Could you recommend a specific brand of tea or a specific product I could order online? There are not many options for Matcha in Spanish supermarkets.
I drink Green tea everyday, but it is a cheap Chinese kind. Loose tea leaves produced in China. I buy it at Chinese shops. There is a range of qualities. They do not sell Japanese tea, which is think must be more expensive and maybe sold in smaller amounts.
Do you buy the teapots online and they are sent to you from Japan?
I guess you're drinking gunpowder tea.
Thing with green tea is that it absorbs pesticides and metals very easily, so you've to be careful with what you drink.

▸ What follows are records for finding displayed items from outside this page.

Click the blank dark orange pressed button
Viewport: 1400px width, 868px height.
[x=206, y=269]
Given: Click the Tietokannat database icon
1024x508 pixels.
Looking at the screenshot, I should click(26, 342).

First of all, Japanese green tea is a completely different thing from Western tea. It is drunk in small 70 ml cups, contrary to Western 250 ml/300 ml mugs. It's everything about concentrated flavors and properties.
There is a wide lot of varieties, a world similar to wine and as with wine, plagued with speculation.

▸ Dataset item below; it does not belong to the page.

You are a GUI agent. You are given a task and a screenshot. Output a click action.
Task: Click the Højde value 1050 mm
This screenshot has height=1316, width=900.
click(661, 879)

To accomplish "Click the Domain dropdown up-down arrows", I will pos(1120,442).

There are three main types:
- Sencha. The most popular, affordable and best introductory step. 100% grown under the sun.
- Kabusecha. My favorite. Half shaded grown.
- Gyokuro. Most expensive one. Grown in full shadow.
Expect a new flavor rather than the one we occidentals are used to, independently of being used to Chinese or Indian tea.
Seaweed, umami, milkyness, freshness... That's what you will find with Japanese tea.
Then there is the Matcha, which I've never tried so I can't say a word about it.
Where you brew it plays a crucial role on what you're going to get in your cup.
A full clay tiny teapot is my recommendation. Stay away from stainless steel filters and go for clay ones. Tiny teapots allow leaves to unfold and have enough room to spread their flavor and benefits without the constriction found in teabags or ball filters (stay clear from those). Also, a tiny teapot will let almost no room for air inside there, granting a stable hot temperature along the whole brewing. Tokoname clay is also said to react to tea and give it a rounder and more mellow flavor. All my teapots are from there.
Punto De Te is a Spanish tea shop with a decent catalogue of Japanese tea, they're based in Madrid and serve online orders.
For a nice teapot you will enjoy and appreciate for a lifetime I'd recommend you get
this one. Is an investment you'll celebrate having done if you become an usual to Japanese tea. One of the cheapest options but a really really good one. 100% handmade.
Another good thing about this type of tea is that you can reinfuse the same leaves several times, so is not that costly as one could think at first.
Well, I think Ive covered the main aspects and, it is weird that we both being Spanish have shared all this in English... LOL.
Un fuerte abrazo, Juan. Espero haberte ayudado y te animo a que le des una oportunidad a esta maravilla de bebida.